Apabila eros melebihi agon, permainan jadi tak serius, main-main, tak menarik. Apabila agon melebihi eros, orang tergoda berbuat curang, kalah dibawa masuk ke hati, wasit dipukul, antarsuporter berkelahi. Berikut untaian kata-kata bijak Drijarkara, filsuf Indonesia, tentang hakikat permainan.

"Bermainlah dalam permainan, tetapi janganlah main-main! Mainlah dengan sungguh-sungguh, tetapi permainan janganlah dipersungguh! Kesungguhan permainan terletak pada ketidaksungguhannya sehingga permainan yang dipersungguh tidaklah sungguh lagi. Mainlah dengan eros, tetapi jangan mau dipermainkan eros! Mainlah dengan agon, tetapi jangan mau dipermainkan agon! Barangsiapa mempermainkan permainan akan menjadi permainan-permainan. Bermainlah untuk bahagia, tetapi janganlah mempermainkan bahagia!"

Bahagia berdemokrasi

Berdemokrasilah untuk bahagia, tetapi jangan mempermainkan demokrasi!

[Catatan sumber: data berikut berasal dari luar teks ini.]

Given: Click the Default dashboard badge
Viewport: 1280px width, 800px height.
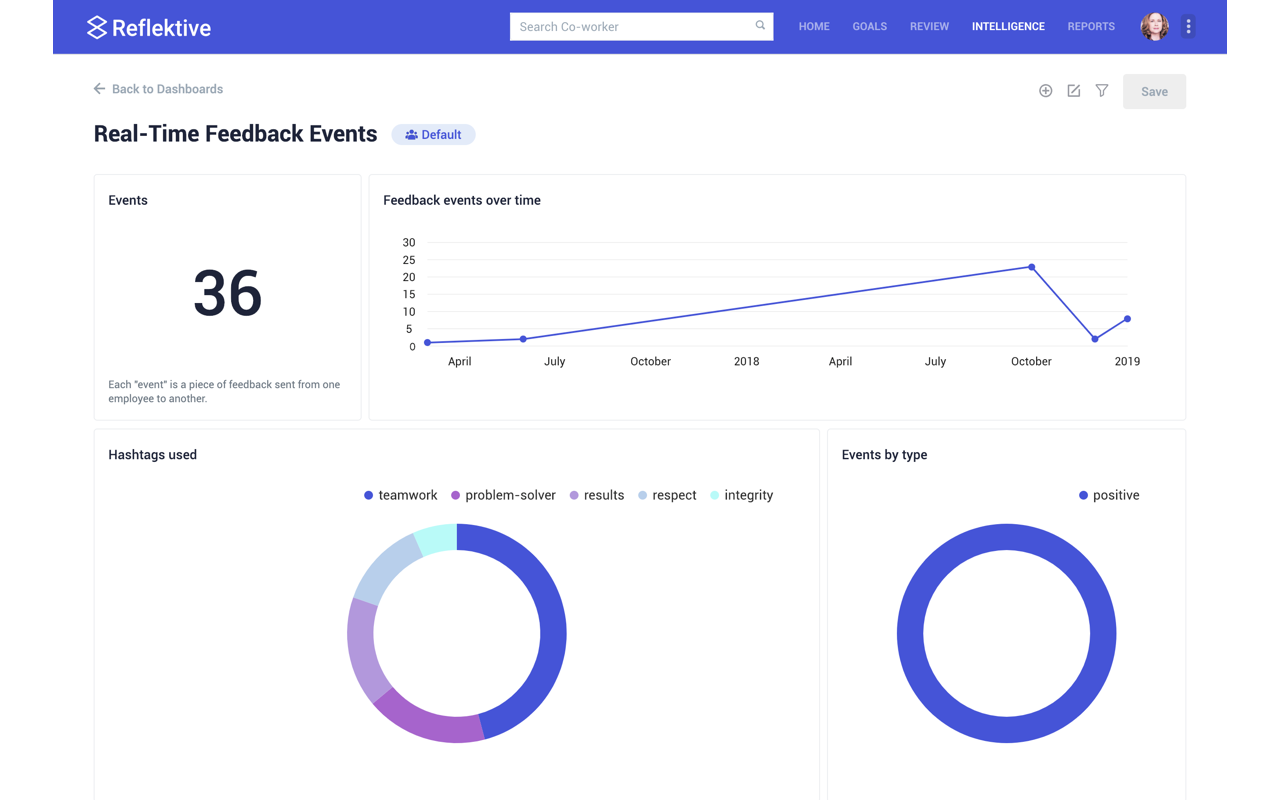Looking at the screenshot, I should point(433,135).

Idealnya, pemilu memunculkan pemimpin terbaik pada suatu masa perjalanan bangsa. Kampanye dan debat harus memperlihatkan kualitas kepemimpinan dan penguasaan masalah. Rakyat berhak mendapat tontonan kampanye yang mencerdaskan dan membuat bangsa berdaulat di negeri sendiri.

Pemilu manifestasi daulat dan kepercayaan rakyat, jalan demokratis bagi rakyat untuk semakin mendekati cita-cita sosial berbangsa dan bernegara. Masyarakat tak harus memiliki pemimpin yang itu-itu juga dari waktu ke waktu. Secara periodik dimungkinkan proses terukur dan damai untuk mengakhiri kepemimpinan lama dan memilih pemimpin baru.

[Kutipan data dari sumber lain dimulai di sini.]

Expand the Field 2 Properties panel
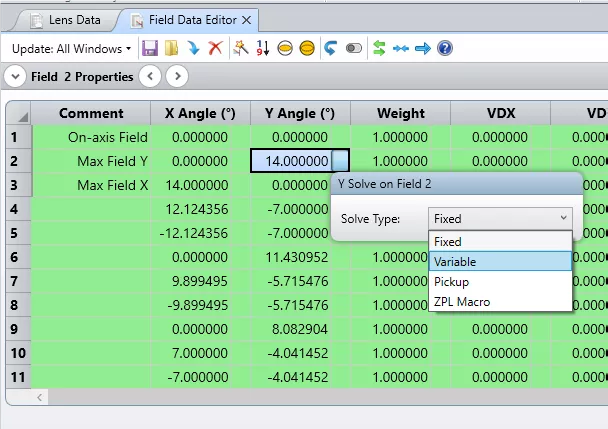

Petahana bisa memimpin kembali sejauh masih dipercaya sebagian besar rakyat. Kontestasi agonistik tak mengizinkan siapa pun melenggang maju. Ia harus meyakinkan rakyat pemilih terkait kesanggupannya untuk lebih berprestasi lagi. Bagi rakyat, siapa pun yang terpilih hanya soal siapa yang dipercaya lebih baik.

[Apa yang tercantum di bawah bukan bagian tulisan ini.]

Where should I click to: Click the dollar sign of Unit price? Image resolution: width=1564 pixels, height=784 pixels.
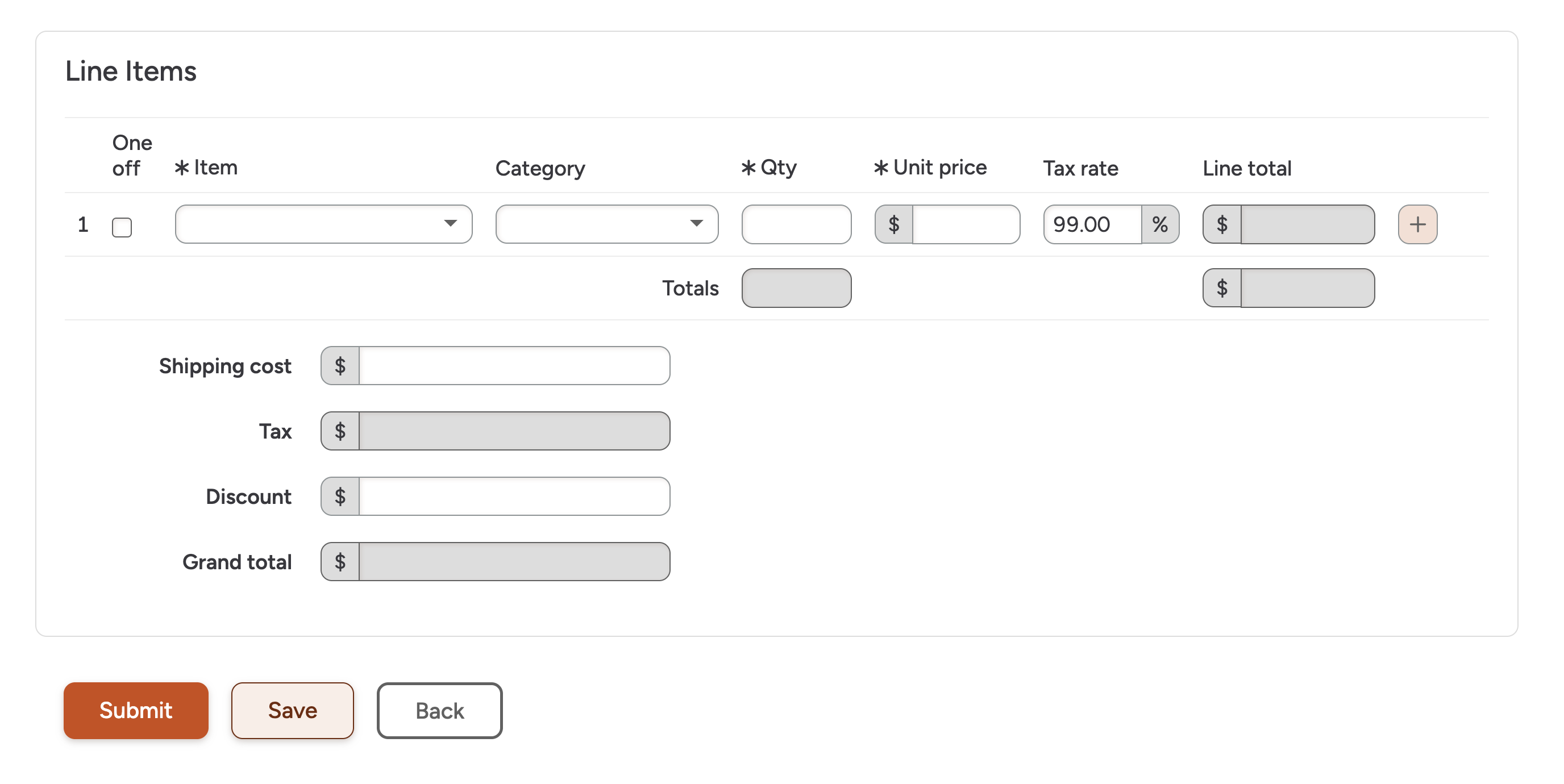point(894,224)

Karena itu, pemilu identik dengan pesta demokrasi. Dengan gembira, rakyat berpartisipasi memilih sesuai dengan suara hati, meyakini pilihannya akan membawa kemajuan sosial dan membahagiakan. Kalaupun pilihannya nanti tidak menang, ia percaya pemimpin yang tidak dipilihnya juga tidak jelek sebab mustahil mayoritas begitu bodohnya sehingga tidak bisa membedakan mana yang baik dan jelek.

Pemilu sebagai jalan demokratis untuk berkuasa kehilangan nuansa gembira pesta. Namun, cara berdemokrasi kita terlalu melibatkan pendukung dan sukarelawan yang siap pasang badan demi kemenangan calonnya. Tidak cuma membela atau menyerang, pihak yang berbeda pilihan jadi musuh.

Pertemanan rusak. Ujaran kebencian dan kebohongan berhamburan. Agon pendukung jauh lebih besar daripada eros, membuat antarpendukung rentan gesekan. Persatuan bangsa pun menjadi taruhan.

Pemimpin macam apa yang akan lahir dari rahim demokrasi agonistik? Calon pemimpin seperti apa yang membiarkan rakyat berjibaku dalam kampanye hitam? Yang bertarung adalah dua pasang putra terbaik bangsa. Kepemimpinan nasional bukan soal giliran memimpin karena rakyat berhak mendapat pemimpin baik.

Kontestasi demokrasi dalam suasana kalap tidak baik bagi keutuhan dan kemaslahatan bangsa. Rakyat harus jernih memakai hak pilihnya sebab konsekuensi pilihan menentukan maju mundurnya bangsa lima tahun ke depan.